• [Instructions to follow]:
In the listing, change "purple" to "violet" in the lines from the one containing "The image size is (1331, 514)." through the end of the listing, inclusive, and reproduce only those lines with everything else unchanged. Leave the pictures out of your answer.

• [Stored rows]:
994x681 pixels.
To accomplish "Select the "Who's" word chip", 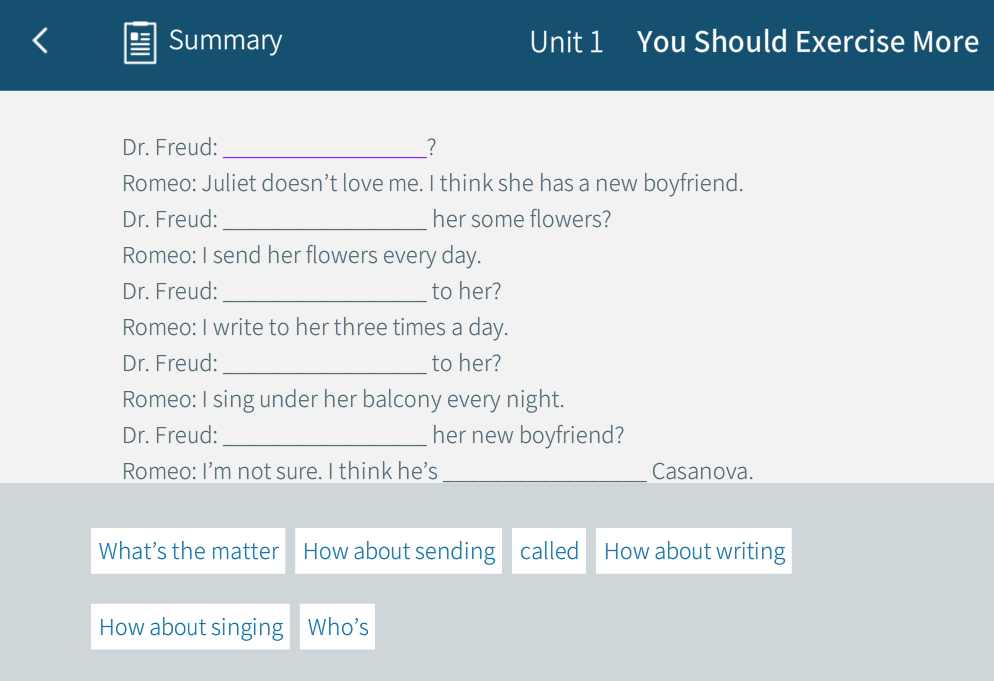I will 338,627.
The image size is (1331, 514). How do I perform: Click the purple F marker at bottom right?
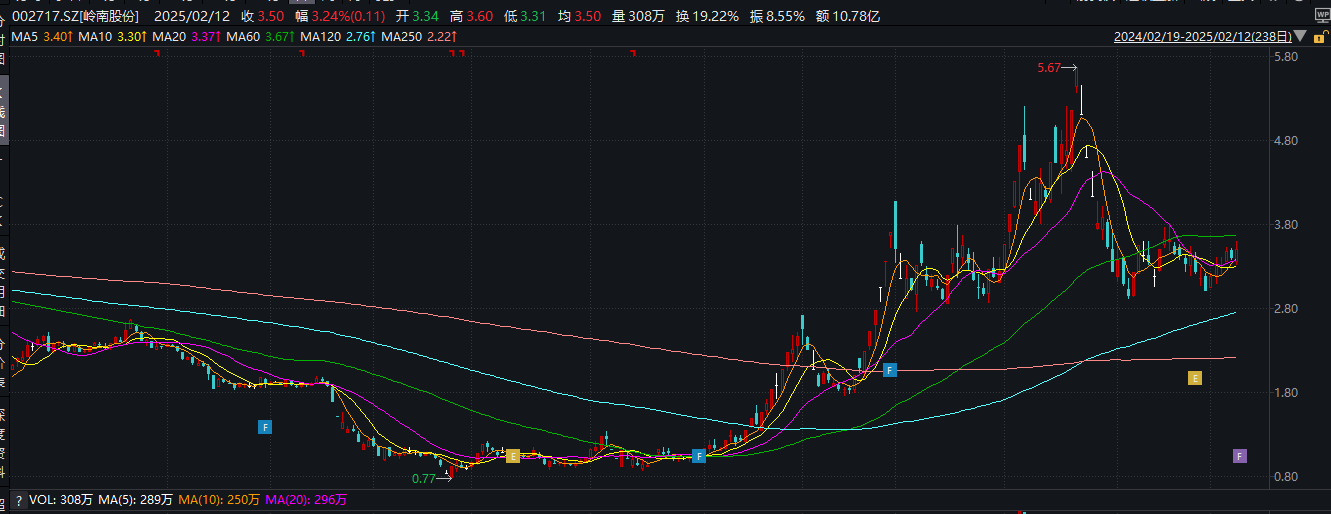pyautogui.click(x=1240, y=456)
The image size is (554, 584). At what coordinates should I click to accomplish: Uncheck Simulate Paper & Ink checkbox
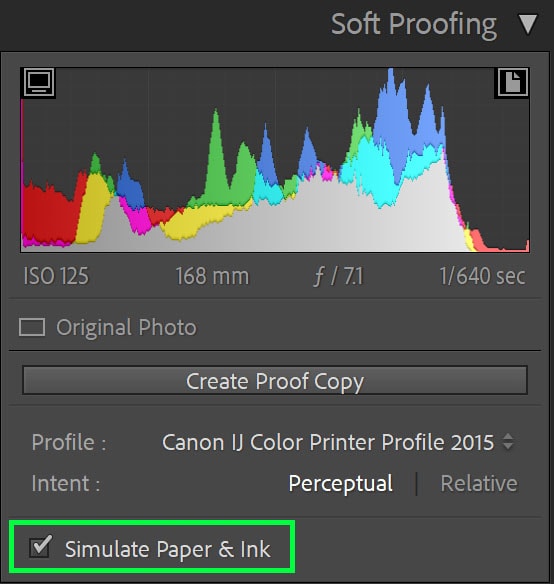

• [Exercise answer]:
The image size is (1331, 514). How do I perform: Click the violet F marker at bottom right?
pyautogui.click(x=1240, y=456)
The image size is (554, 584). At what coordinates should I click to accomplish: Uncheck Simulate Paper & Ink checkbox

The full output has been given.